Newcomers Tory Gorka and Robert McConkie Jr. are challenging current board member Frederick “Fritz” Ackerman, who hopes to retain his seat in the November election.
Ackerman, of 1422 Cutnaw Road in Bellville, is a lifelong Jefferson Township resident. He received bachelor’s degrees in English and Psychology at Otterbein College and completed a legal assistant program at Capital University Law School, where he earned honors in civil procedure.
Ackerman, 72, has been owner and safe technician at Mid-Ohio Safe & Lock since 2005.
He is wrapping up his 40th year as a trustee.
“The township was operating on a shoestring. At the time that I became interested I was helping them with repair jobs, I’d give them a cut rate on things,” said Ackerman of his start on the board. “The more I saw how much they got done with nothing, it kind of inspired me to become a part of that.”
If elected to another term, Ackerman said he’d like to maintain the good state the township is in.
“We’re on a pretty even keel right now. We, thankfully, are pretty well-funded. Our roads are as nice as they’ve ever been,” he said.
Ackerman also cited the Jefferson Township Bellville Fire Department as a point of pride.
“The department is pretty much second to none,” he said.
Township funding has allowed a recent transition from a completely volunteer force to a combination of volunteers and part-time paid firefighters, ensuring 24/7 availability to the public. The fire department has also begun a collaboration with Knox Technical Center to train Clear Fork High School students in firefighting and emergency medical response.
“I’m real comfortable with where the township is and I hope the people are too,” Ackerman said. “We’re an example to be followed ... We operate within our means.”
Tory Gorka, of 5952 State Route 13 South, works as an apprentice for Alpine Electric and is in the final year of an apprenticeship program administered by the International Brotherhood of Electrical Workers Local 688 and accredited through North Central State College.
Gorka, 24, studied sports medicine at Pioneer Career and Technology Center and graduated from Lexington High School.
“I’ve been telling people, as I’ve been knocking on doors, not to hold that against me,” Gorka joked.
If elected, Gorka would be new to the board of trustees, but he said he has been attending meetings to learn as much as he can and studying up on the Ohio Revised Code.
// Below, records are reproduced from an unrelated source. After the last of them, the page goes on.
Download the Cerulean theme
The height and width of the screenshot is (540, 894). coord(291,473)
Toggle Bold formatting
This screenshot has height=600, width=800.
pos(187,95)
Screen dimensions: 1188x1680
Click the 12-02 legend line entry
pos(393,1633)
“I guess I’ve always been interested in politics,” he said. “I saw that there was a race up ... I think it’s time for a new generational change, a new wave of leaders, so you don’t have some sort of gap in leadership.”
Gorka has been an active member of IBEW Local 688 and was president of the union’s RENEW chapter during its first two years. The group’s purpose is to educate and promote union participation among younger workers and foster relationships between RENEW members and local union leadership.
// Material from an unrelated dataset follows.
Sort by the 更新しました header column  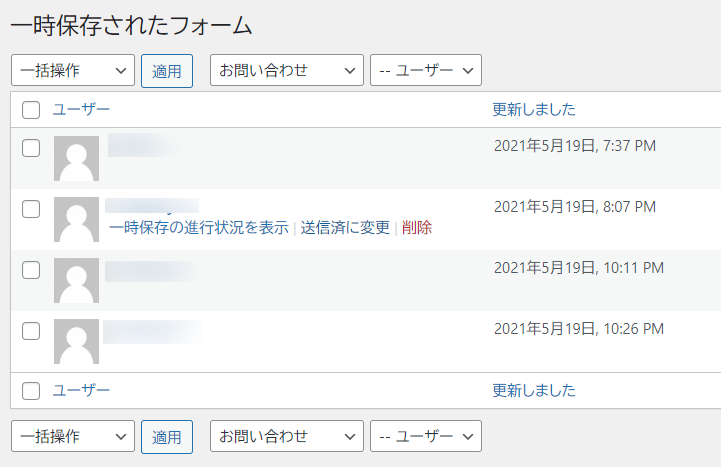[534, 109]
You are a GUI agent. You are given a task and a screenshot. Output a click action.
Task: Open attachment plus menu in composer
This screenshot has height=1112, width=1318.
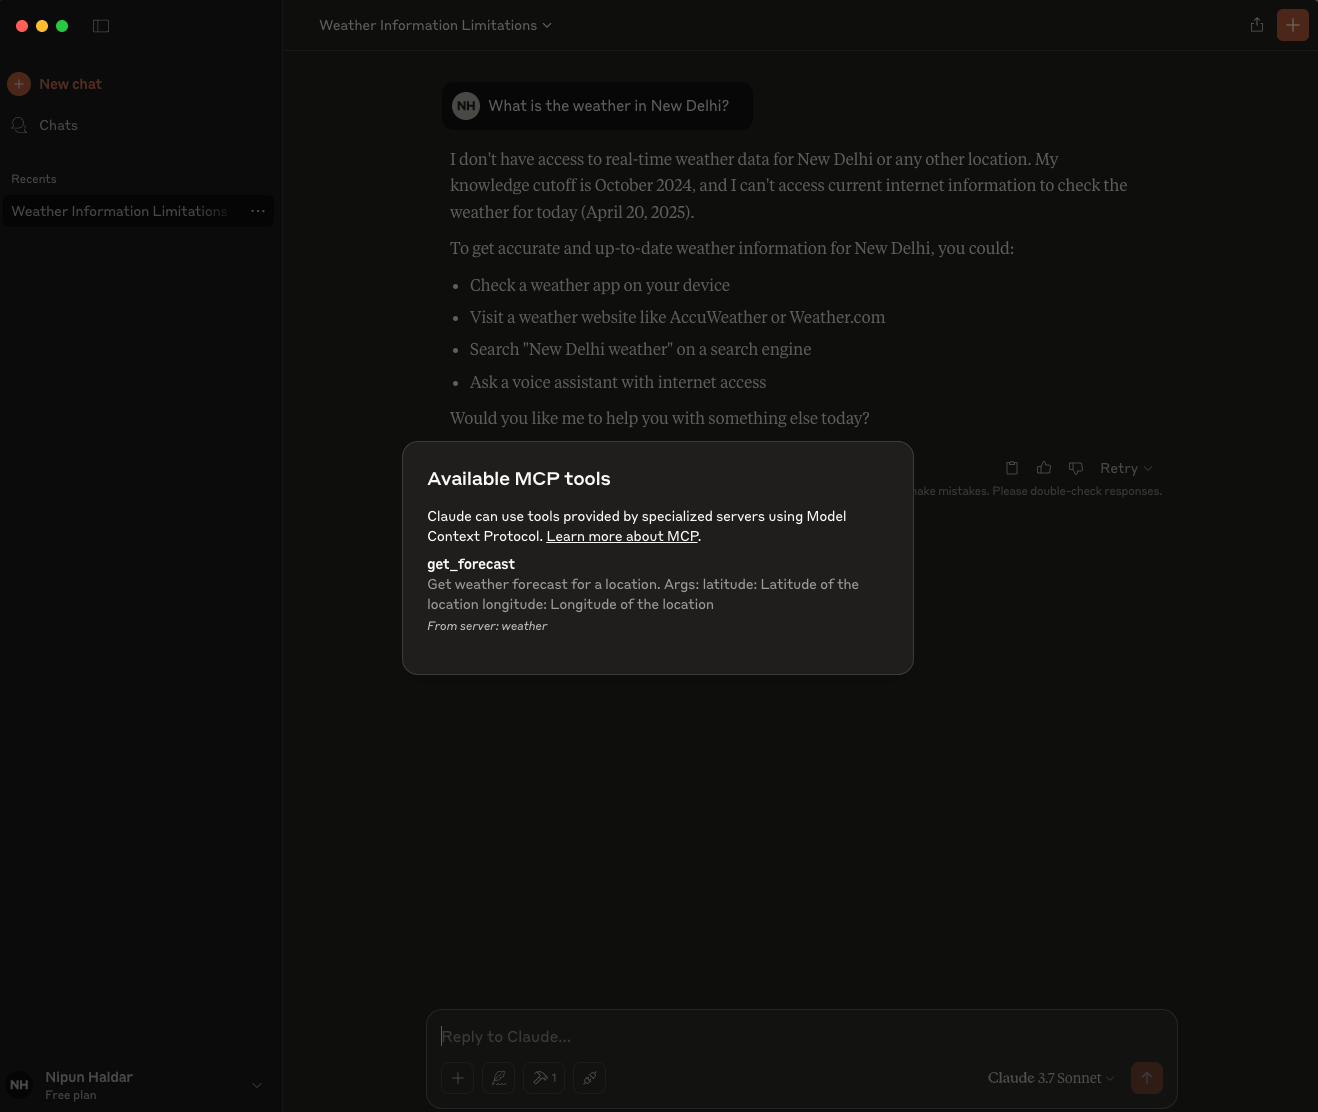[458, 1078]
If elected as township trustee, Gorka hopes to make the board more accessible to the public.
“I’d really like to improve the transparency and visibility ... A lot of the people I’ve talked to didn’t even know the numbers of the trustees,” he said.
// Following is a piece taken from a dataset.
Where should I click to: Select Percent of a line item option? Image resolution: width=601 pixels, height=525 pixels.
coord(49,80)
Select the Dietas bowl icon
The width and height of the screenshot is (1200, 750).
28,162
Gorka stated that he’d like to establish a user-friendly website for the board that would include minutes from previous meetings.
“I don’t feel like Jefferson Township as a whole is too bad off, I really just want to improve anything I can,” he concluded. “Even if it’s efficient, I’d like to look at it and see if there’s any possible way I could make it more efficient.”
Robert McConkie Jr., of 6294 Durbin Road, is a lifelong resident of Jefferson Township. The 48-year-old farms 680 acres of grain and drives a school bus for Clear Fork Valley Local Schools. He’s been involved with the Bellville Fair Board for approximately 20 years.
McConkie served as road superintendent for Jefferson Township from 2005 to 2015 and spent two additional years as road superintendent for Perry Township.
“I just like being part of the community and helping the people,” McConkie said about his decision to run. “I have quite a bit of knowledge in what’s entailed in the job.”
McConkie added that his experience working with state and federal entities on road cleanup efforts have helped him develop people skills that would serve him well as trustee.